[Collected data]
▼▼▼

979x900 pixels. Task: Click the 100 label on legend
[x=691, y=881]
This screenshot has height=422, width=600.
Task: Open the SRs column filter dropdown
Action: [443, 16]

▲▲▲

◆ TASK
In full and without changes, copy the entries above.

◆ SOLUTION BELOW
979x900 pixels. Task: Click the 100 label on legend
[x=691, y=881]
This screenshot has height=422, width=600.
Task: Open the SRs column filter dropdown
Action: [443, 16]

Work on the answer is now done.